Jean Paul Roland : La curiosité, en période crise, c’est une notion sensible ! Si on se trompe de tête d’affiche, on peut avoir 20 à 30% de perte de public. Une année, nous avions misé sur Jay-Z dans lequel nous croyions fortement et nous avons eu une grosse baisse de fréquentation. Les têtes d’affiche sont vraiment nos locomotives, pas seulement, mais quand même...

Des groupes comme Radiohead, Blur, At The Drive-In ou les Stone Roses ne se produiront dans aucun festival français à proprement parler cet été (en dehors des concerts aux Arènes de Nîmes, Nuits de Fourvière...). Certains artistes sont-ils en train de devenir inaccessibles pour les festivals français ?
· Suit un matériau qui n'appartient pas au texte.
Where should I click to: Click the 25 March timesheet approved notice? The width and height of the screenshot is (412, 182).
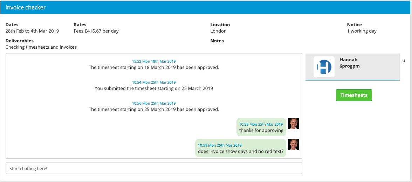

Kem : Nous aussi nous attendions avec impatience At The Drive-In ! Nous avons vraiment essayé pourtant... Dans tous les groupes que tu cites, tous sont encore accessibles. À part peut-être Radiohead. Nous étions sur le coup cette année et ce n’était pas une question d’argent mais plus une question de lieux qu’ils voulaient insolites. Ils ont donc choisi les Arènes de Nîmes et quelques lieux comme une carrière à ciel ouvert à Montreux. Ils ont quand même choisi d'aller à Bilbao pour le BBK parce que là-bas il y avait beaucoup d’argent (rires) ! Quant aux Stone Roses, quand nous avons vu le cachet demandé, nous avons dit à l’agent que c’était exagéré. À contre cœur, parce que nous sommes fans.
Jean Paul Roland : C’est dommage, mais ce sont des reformations qui sont là aussi pour faire un coup. Ils savent qu’on ne les rappellera peut-être pas l’année d’après ! Dans le même genre, My Bloody Valentine n’étaient pas mal non plus concernant le cachet. On se méfie de cela parce qu’il nous faut de l’argent pour aller chercher le petit groupe qu’on a déniché à Austin, par exemple. Je suis très content de travailler avec Kem et Christian (ndlr : l’autre programmateur) parce qu’ils ont cette notion de défense de ces jeunes formations. Je pense que si nous n'avions pas eu Refuse, par exemple, Kem aurait fait une crise cardiaque ! Déjà que nous n'avons pas eu At The Drive-In (rires) !
Kem : L’agent des Stone Roses a pété un câble quand il a vu qu’ils remplissaient deux fois un stade en quelques minutes en Angleterre. Il a cru qu’en Europe et en France, ils feraient pareil...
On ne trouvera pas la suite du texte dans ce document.